I am not saying anything is better or worse than anything else.

Also historically and by definition it is not semantics.

And I do not understand the issue but the truth is that WC is not considered an internal MA. 

And to add, who cares. 

WC is a very good MA and I rather liked it back when I trained it, but it still is not an internal MA. The definition of internal MA has to do with how the Qi is focused and used as well as were the root of the MA comes from. 

WC is incredibly good and efficient CMA and whether or not it is considered internal, external, both or neither does not change that fact.


----------



## bcbernam777 (Sep 14, 2006)

Xue Sheng said:


> I am not sure how to respond to this or even if I need to but...
> 
> I am not saying anything is better or worse than anything else.
> 
> ...




There is a strong element of Qi that is utilised in Wing Chun.


----------



## Xue Sheng (Sep 14, 2006)

bcbernam777 said:


> There is a strong element of Qi that is utilised in Wing Chun.


 
 I am not disputing that, there is a strong element of Qi utilized in just about all CMA style, as my first post in this thread states. But it is not just the study, use of or elements of Qi in a style that makes it internal. If that were the case than all CMA styles would be internal.

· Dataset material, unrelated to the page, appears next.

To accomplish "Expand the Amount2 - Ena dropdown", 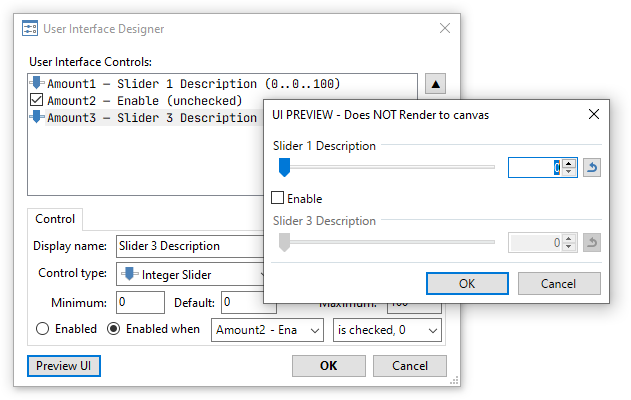I will coord(267,329).
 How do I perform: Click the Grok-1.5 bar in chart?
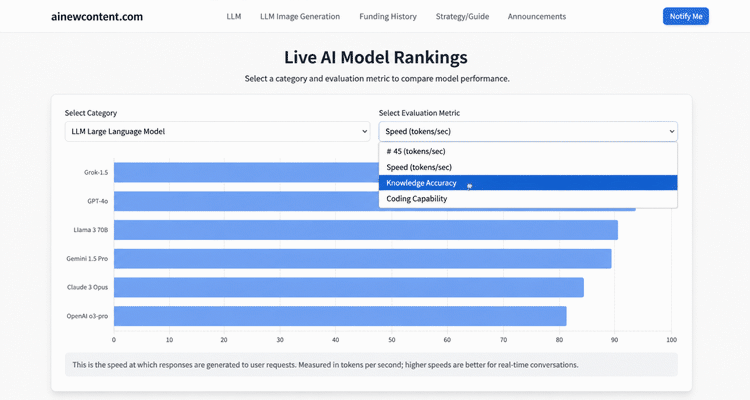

Once again I do not see the issue here. I am incredibly impressed with the directness, power and practicality of Wing Chun. I would also say the simplicity of it, but I really do not mean to say it is simple or easy it just seems less embellished if you will. But still it is not an internal CMA that is all. 

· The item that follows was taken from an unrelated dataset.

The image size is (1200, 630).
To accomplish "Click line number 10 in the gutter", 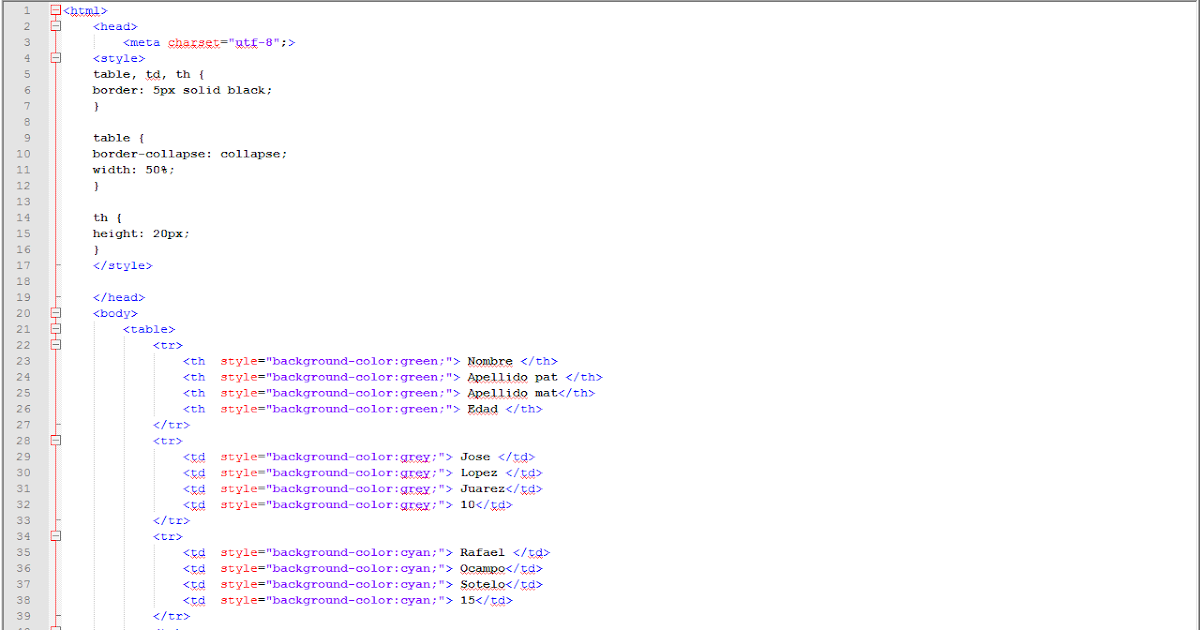I will 23,153.
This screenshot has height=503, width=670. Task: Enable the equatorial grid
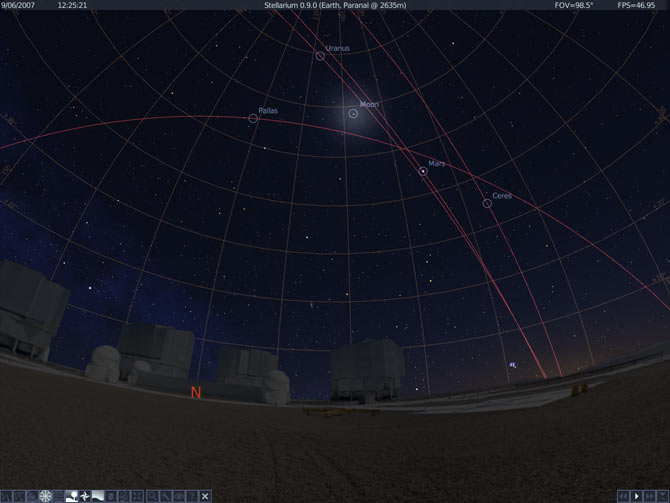coord(59,496)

Taijiquan, Xingyiquan, Baguazhang, Liu he ba fa and possibly yiquan are internals but Wing Chin isn't. I am sorry if that upsets some people but it is fact that is all. 

What is, is.


----------



## bcbernam777 (Sep 14, 2006)

Xue Sheng said:


> I am not disputing that, there is a strong element of Qi utilized in just about all CMA style, as my first post in this thread states. But it is not just the study, use of or elements of Qi in a style that makes it internal. If that were the case than all CMA styles would be internal.
> 
> Once again I do not see the issue here. I am incredibly impressed with the directness, power and practicality of Wing Chun. I would also say the simplicity of it, but I really do not mean to say it is simple or easy it just seems less embellished if you will. But still it is not an internal CMA that is all.
> 
> ...




I understand what you are saying, all I am simply saying is that you cannot simply lum everything into catagories like that. Infact the heart and soul of the Tao (Ying Yang) the very symbol you have on your avatar, is that it is not simply Yin or Yan but it is both working in harmony with one another with a continual interplay between the two. Bruce Lee was also very critical of those who said "this style is hard and this style is soft or this style is internal or this ones external" he said that any one who held such a position misinterpreted the meaning of the true essence of Ying/Yang. In my own personal experiance, Wing chun (real Wing Chun) is the perfect balance of the two forces, and seeks to find harmony in both. As for being important, if it is not that important why is it that people so staunchly hold on to their assertions that their style is hard or soft. People tend to get consfused about these things.


----------



## Xue Sheng (Sep 14, 2006)

bcbernam777 said:


> I understand what you are saying, all I am simply saying is that you cannot simply lum everything into catagories like that. Infact the heart and soul of the Tao (Ying Yang) the very symbol you have on your avatar, is that it is not simply Yin or Yan but it is both working in harmony with one another with a continual interplay between the two. Bruce Lee was also very critical of those who said "this style is hard and this style is soft or this style is internal or this ones external" he said that any one who held such a position misinterpreted the meaning of the true essence of Ying/Yang. In my own personal experiance, Wing chun (real Wing Chun) is the perfect balance of the two forces, and seeks to find harmony in both. As for being important, if it is not that important why is it that people so staunchly hold on to their assertions that their style is hard or soft. People tend to get consfused about these things.


 
Unless of course you are using a historical definition such as I am that refers to internal styles as those with a root in Taoism.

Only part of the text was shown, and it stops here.